La ville comme productrice de modes de vie spécifiquement urbains a été au cœur des différentes
monographie de l’école de Chicago : un article de Louis Wirth, « Le phénomène urbain comme mode de
vie » en donne les fondations. Plus tard, dans de nombreuses contributions, il sera questions de styles et
modes de vie, en particulier ceux de jeunes urbains rassemblés autour d’un style vestimentaire, d’une
musique, d’un argot, bref d’un ensemble de comportements et de traits caractéristiques qui permettent de
dresser une subculture, sous-culture voire une contre-culture (punk par exemple) : courant des Culturals
Studies en Angleterre qui ont étudié divers mouvements de jeunesse.
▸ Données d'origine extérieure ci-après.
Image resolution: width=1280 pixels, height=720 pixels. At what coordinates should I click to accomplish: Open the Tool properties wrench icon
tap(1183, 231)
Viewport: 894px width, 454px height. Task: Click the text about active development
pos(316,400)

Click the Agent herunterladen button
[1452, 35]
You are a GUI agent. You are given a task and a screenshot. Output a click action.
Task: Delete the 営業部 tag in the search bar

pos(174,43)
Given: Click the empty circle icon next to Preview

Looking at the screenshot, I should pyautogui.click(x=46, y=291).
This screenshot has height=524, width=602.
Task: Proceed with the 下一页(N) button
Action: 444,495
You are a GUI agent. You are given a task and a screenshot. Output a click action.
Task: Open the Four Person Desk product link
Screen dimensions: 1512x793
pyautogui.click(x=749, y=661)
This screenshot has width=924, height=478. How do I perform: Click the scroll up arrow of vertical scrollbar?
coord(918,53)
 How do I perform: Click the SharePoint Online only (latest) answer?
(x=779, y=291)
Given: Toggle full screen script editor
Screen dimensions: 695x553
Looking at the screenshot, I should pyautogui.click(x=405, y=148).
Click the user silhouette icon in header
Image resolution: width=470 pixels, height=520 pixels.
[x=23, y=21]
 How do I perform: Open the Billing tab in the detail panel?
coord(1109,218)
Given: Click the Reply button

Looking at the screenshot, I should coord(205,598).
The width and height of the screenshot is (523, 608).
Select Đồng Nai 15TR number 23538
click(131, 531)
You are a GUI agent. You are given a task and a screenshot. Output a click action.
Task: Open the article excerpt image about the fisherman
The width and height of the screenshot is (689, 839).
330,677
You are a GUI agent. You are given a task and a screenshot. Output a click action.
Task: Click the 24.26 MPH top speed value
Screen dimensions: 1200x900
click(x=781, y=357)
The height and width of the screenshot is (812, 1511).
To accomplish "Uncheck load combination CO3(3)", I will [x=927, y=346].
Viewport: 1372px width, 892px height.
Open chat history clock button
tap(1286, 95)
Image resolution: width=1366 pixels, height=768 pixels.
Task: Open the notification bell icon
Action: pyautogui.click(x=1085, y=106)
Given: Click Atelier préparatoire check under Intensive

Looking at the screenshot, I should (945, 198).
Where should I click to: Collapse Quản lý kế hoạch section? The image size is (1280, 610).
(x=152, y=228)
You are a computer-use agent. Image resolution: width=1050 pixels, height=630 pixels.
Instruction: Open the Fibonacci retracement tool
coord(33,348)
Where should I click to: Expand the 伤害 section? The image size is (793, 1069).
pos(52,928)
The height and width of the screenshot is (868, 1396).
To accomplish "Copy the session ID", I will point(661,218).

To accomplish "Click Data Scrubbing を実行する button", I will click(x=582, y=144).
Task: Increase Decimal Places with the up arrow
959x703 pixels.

Conclusion : Au-delà de ce que permet l’usage raisonné de beaucoup de matériaux statistiques pour lire et
analyser les clivages sociaux, économiques, raciaux dans une ville ; et au-delà de l’étude critique des
nombreux documents et institutions qui sont chargés de mener la politique de la ville ; la ville est un lieu
privilégié d’observations de phénomènes qui ne peuvent se percevoir avec clarté qu’à travers une présence
et un engagement du chercheur dans la ville. Par exemple, si on veut rendre compte de la discrimination
raciale policière dans les contrôles d’identité : on peut observer la police opérer des contrôles d’identité et à
force de comptage bien faits prenant en compte diverses caractéristiques des individus contrôlés, cela permet
d’établir une première série de résultats ; aller interviewer, même brièvement, les personnes contrôlées au
sujet du ton de l’échange avec le policier (tutoiement ou non), la fréquence à laquelle la personne a déjà été
contrôlée, ce qu’il ressent lorsque cela lui arrive donnera d’autres séries d’informations.